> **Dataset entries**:
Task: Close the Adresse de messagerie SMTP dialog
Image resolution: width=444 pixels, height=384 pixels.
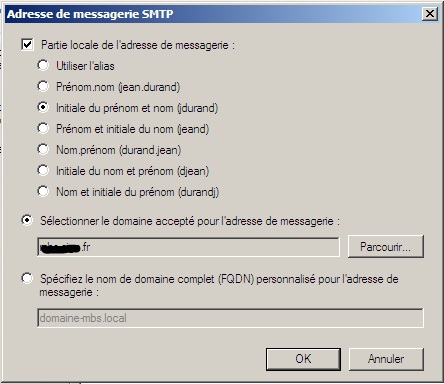Action: pyautogui.click(x=430, y=14)
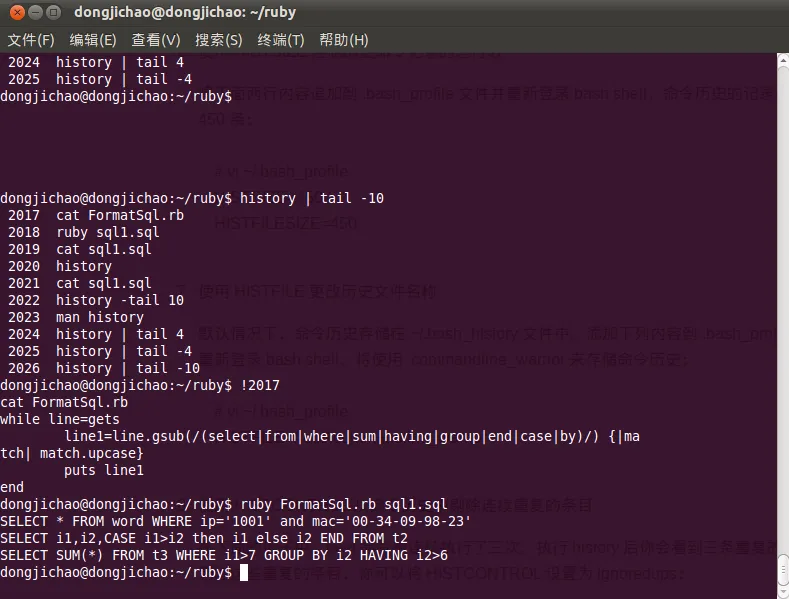Image resolution: width=789 pixels, height=599 pixels.
Task: Open the 终端(T) menu
Action: [x=281, y=40]
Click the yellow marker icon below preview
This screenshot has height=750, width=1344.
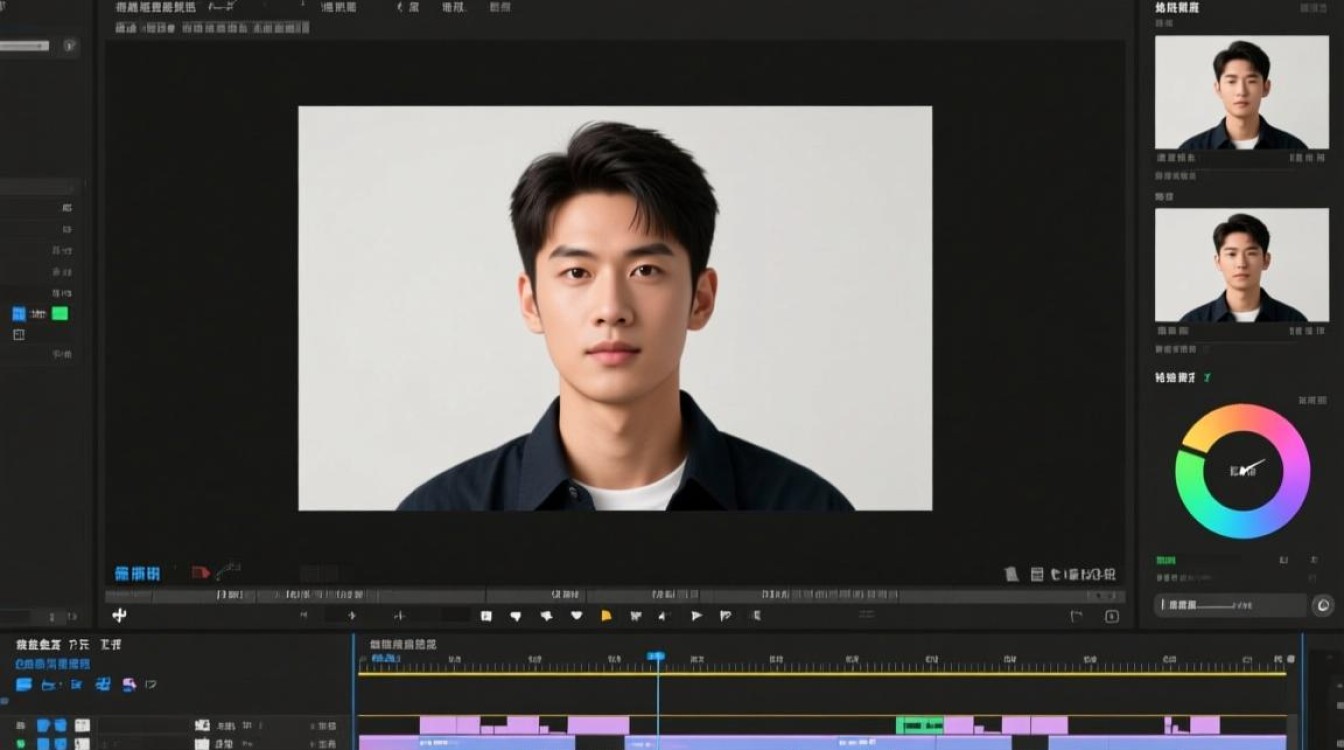point(606,616)
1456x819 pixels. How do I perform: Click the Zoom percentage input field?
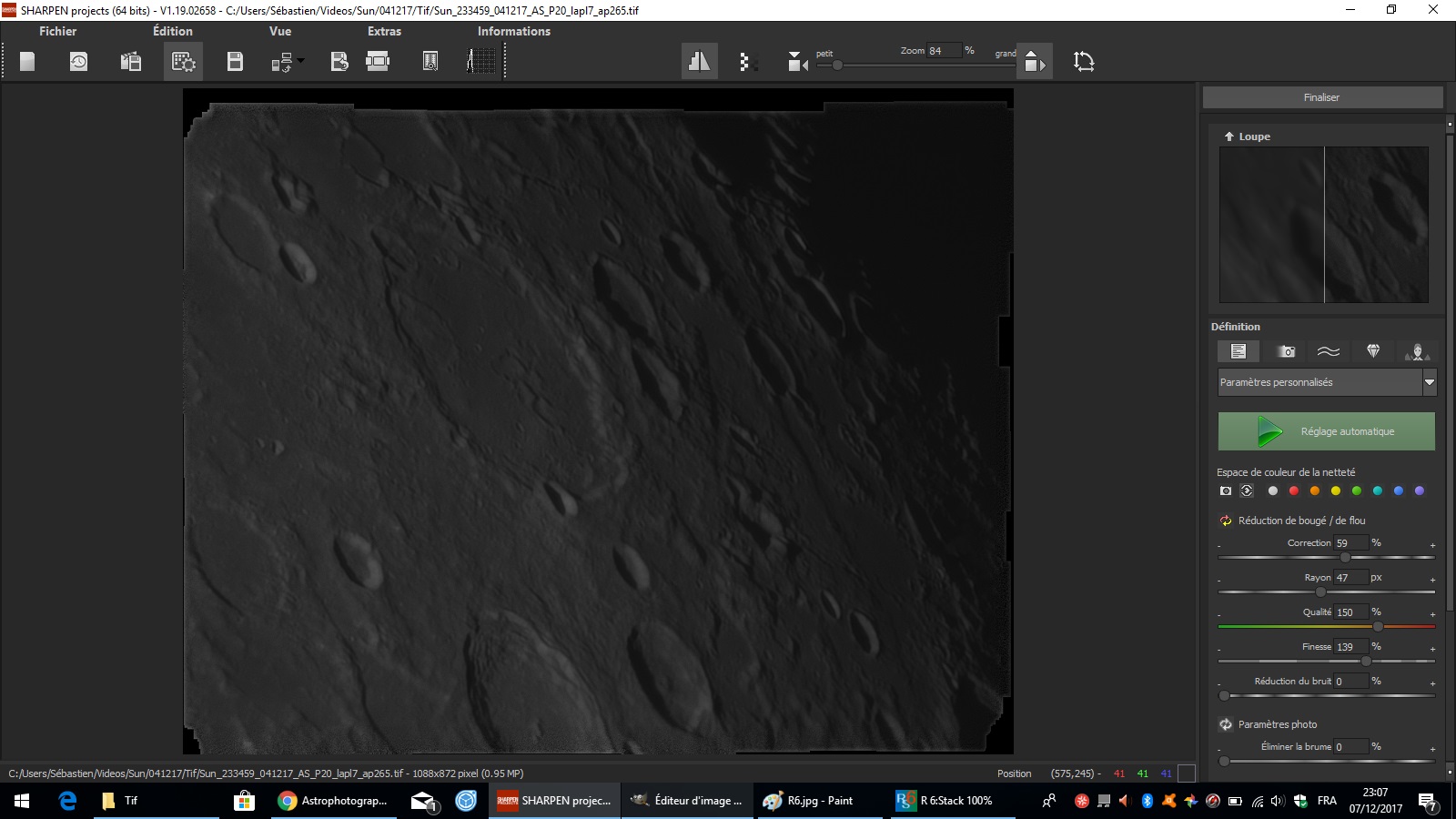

> **Try it**:
Please output an exact repetition of the lines from the line containing "This screenshot has height=750, width=1344." to the end of the records, both included, with no pictures and no additional text.

> **Response below**:
This screenshot has height=750, width=1344.
point(606,616)
1456x819 pixels. How do I perform: Click the Zoom percentage input field?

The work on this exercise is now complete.